Our vitreous needle aspiration technique can be performed safely in phacoemulsification for the management of AAC with continuous high IOP. This technique can significantly reduce the risk of intraoperative complications and operative costs; however, further long-term studies with a larger sample size are required.

Data Availability

The datasets generated and/or analyzed during the current study are not publicly available due to privacy concerns but are available from the corresponding author on reasonable request.

Ethical Approval

This study followed the tenets of the Declaration of Helsinki. This study was approved by the Institutional Review Board of the affiliated Changshu Hospital of Xuzhou Medical University (Changshu, China).
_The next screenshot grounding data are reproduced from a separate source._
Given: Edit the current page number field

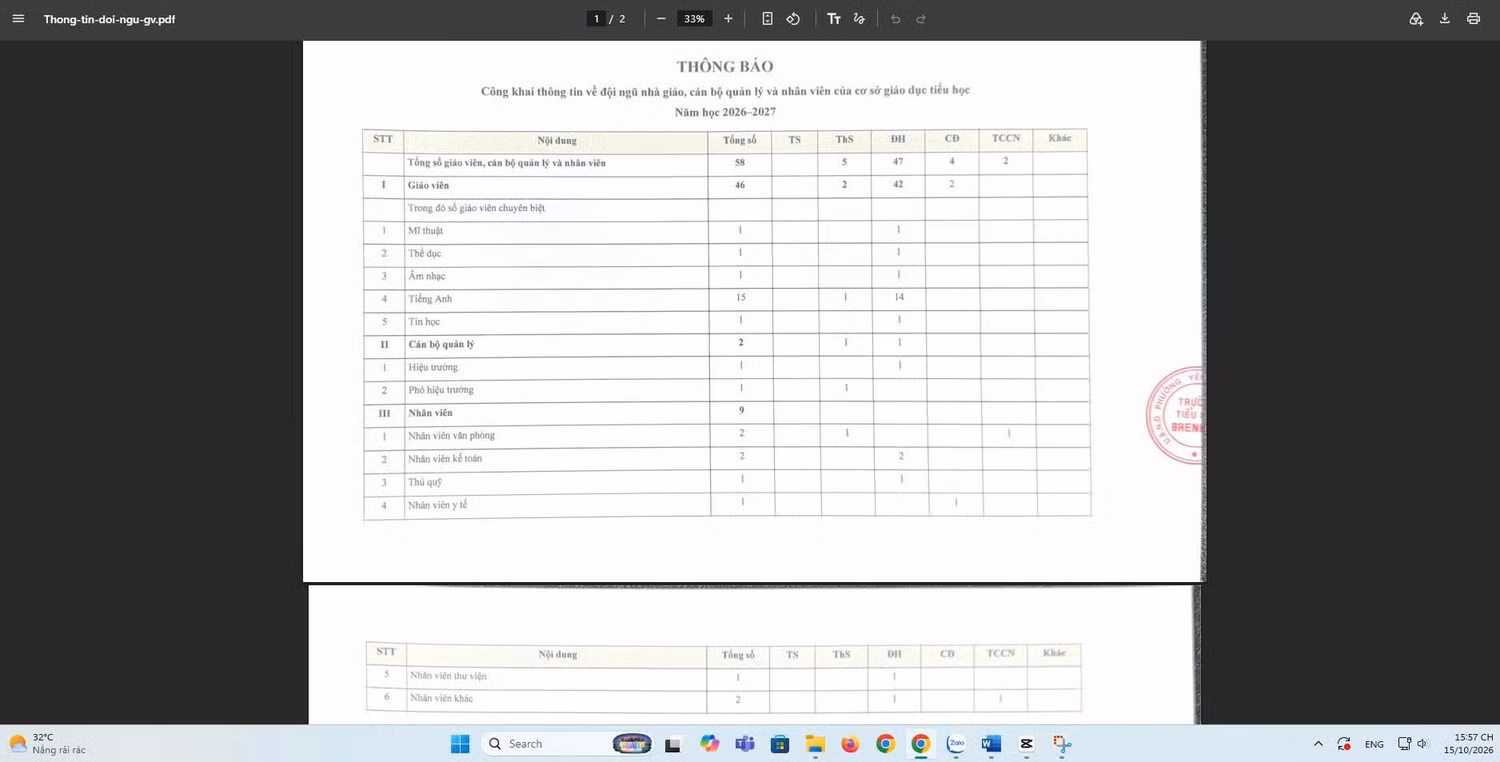Looking at the screenshot, I should pyautogui.click(x=597, y=19).
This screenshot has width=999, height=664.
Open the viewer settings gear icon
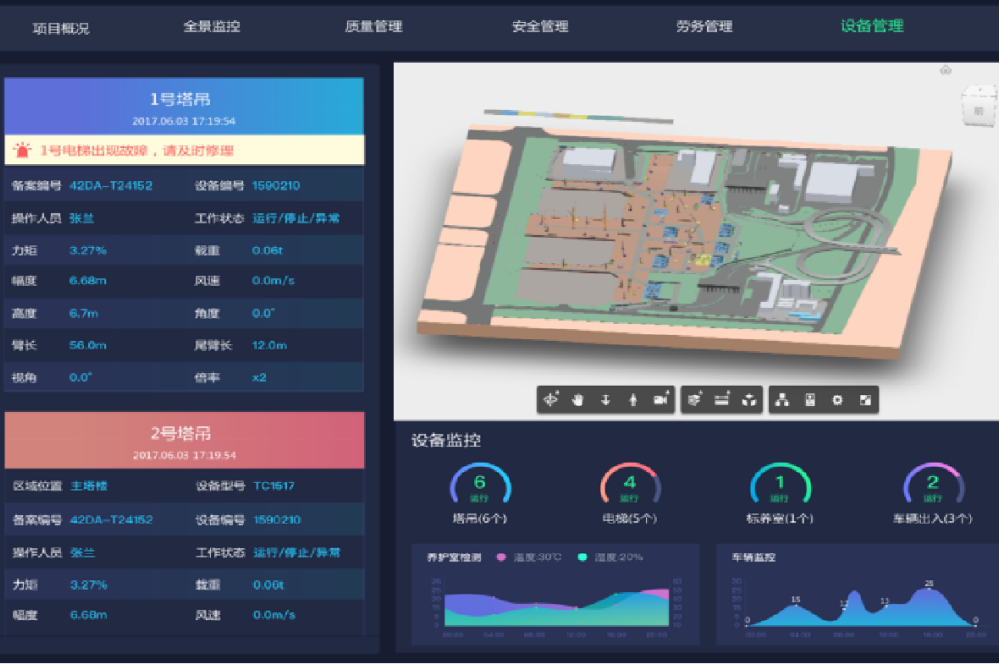(838, 400)
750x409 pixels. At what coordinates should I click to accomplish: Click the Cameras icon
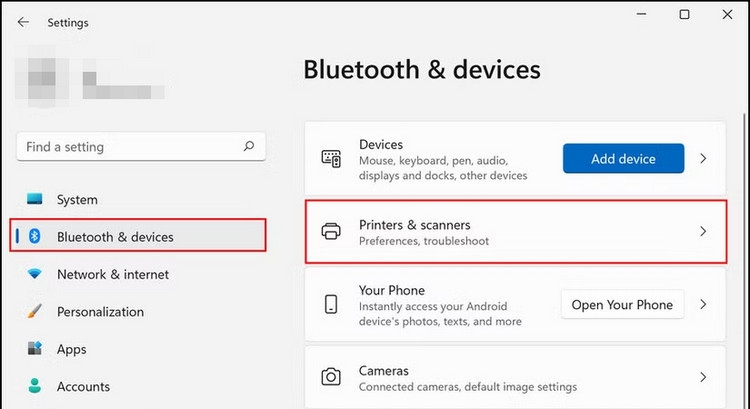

Informed consent was obtained from the subjects after explanation of the nature and possible consequences of the study and proof of publication.

Disclosure

This manuscript was submitted as a preprint in the following link: “https://www.researchsquare.com/article/rs-133418/v1.”

Conflicts of Interest

The authors declare that they have no conflicts of interest.

Acknowledgments

This study was supported by Suzhou Annual Special Project of Diagnosis and Treatment Technology for Key Clinical Diseases (LCZX201825).